Ukrainian artist (born 1995)

Marta Syrko is an artist from Lviv exploring themes of memory, identity, beauty, and the legacy of classical art. Syrko gained international recognition for her series documenting wounded Ukrainian soldiers and civilians.

== Education and Inspiration ==
Born in Lviv in 1995, Syrko studied art history and art theory at Lviv National Academy of Arts.

Although her primary medium is photography, Syrko draws inspiration from Greco-Roman sculpture, Renaissance artists like Michelangelo, and sculptors like Bernini and Rodin. One of her greatest sources of inspiration has been the famous Winged Victory of Samothrace sculpture from Greece.

== Series ==

=== Sun Children ===
In 2020, Syrko debuted the Sun's Children series, a collection of portraits of children with Down syndrome, in order to ease the social stigma surrounding their condition.

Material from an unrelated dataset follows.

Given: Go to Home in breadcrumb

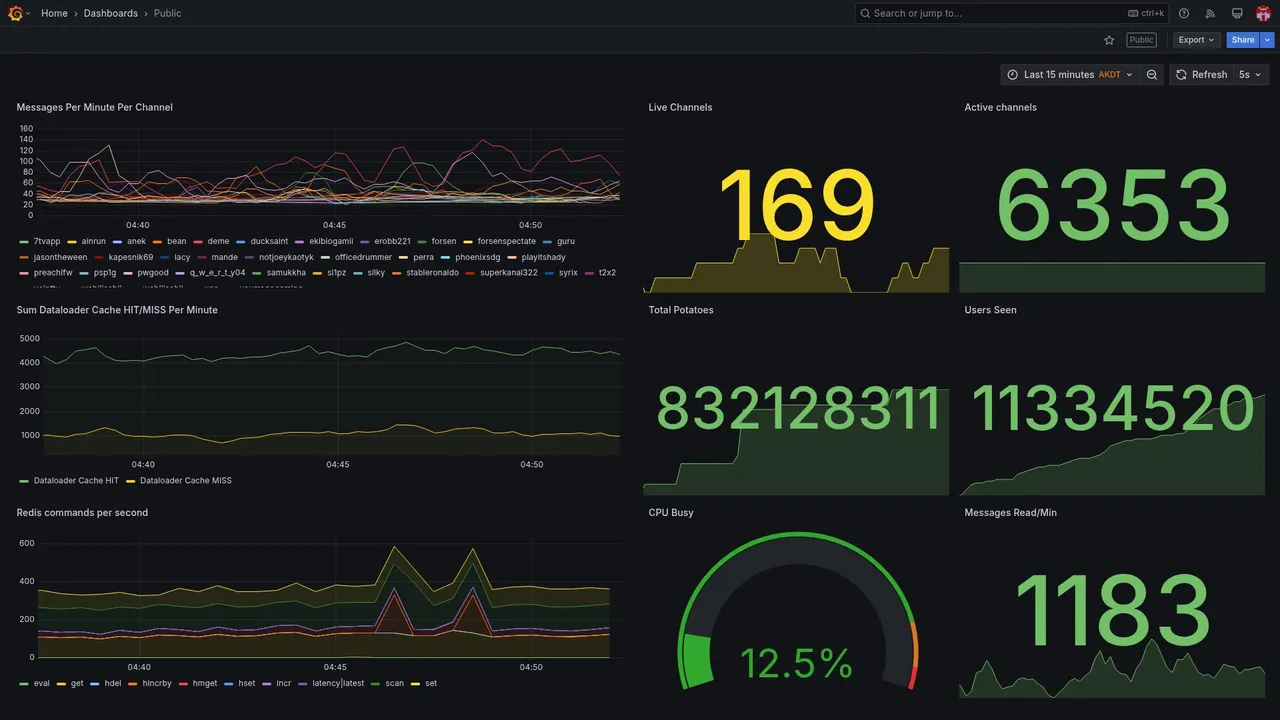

"When I was thinking about motherhood, I had a lot of internal questions, and that's how the project was born," Syrko told the Ukrainian Association of Professional Photographers about the series. "Now, by the way, we've reached the point where we can no longer call children with Down syndrome 'sunny.' I agree with this. I like what I see in society now in terms of inclusion. We are learning to speak, think, and coexist with each other correctly."

=== Sculpture Soldiers ===
Following Russia's invasion of Ukraine, Syrko began documenting Ukrainian survivors of war for her Sculpture Soldiers series. The images of Ukrainian soldiers evoke Sykro's inspiration from Greco-Roman sculptures, depicting them as mythological figures. The Kyiv Independent wrote that, "The scars and tattoos on their bodies convey a palpable tension between the inherent beauty of the human body and the violence they have endured."

"As artists, we participate in determining how societies remember, mourn, heal, and imagine the future," Syrko told MutualArt about the series.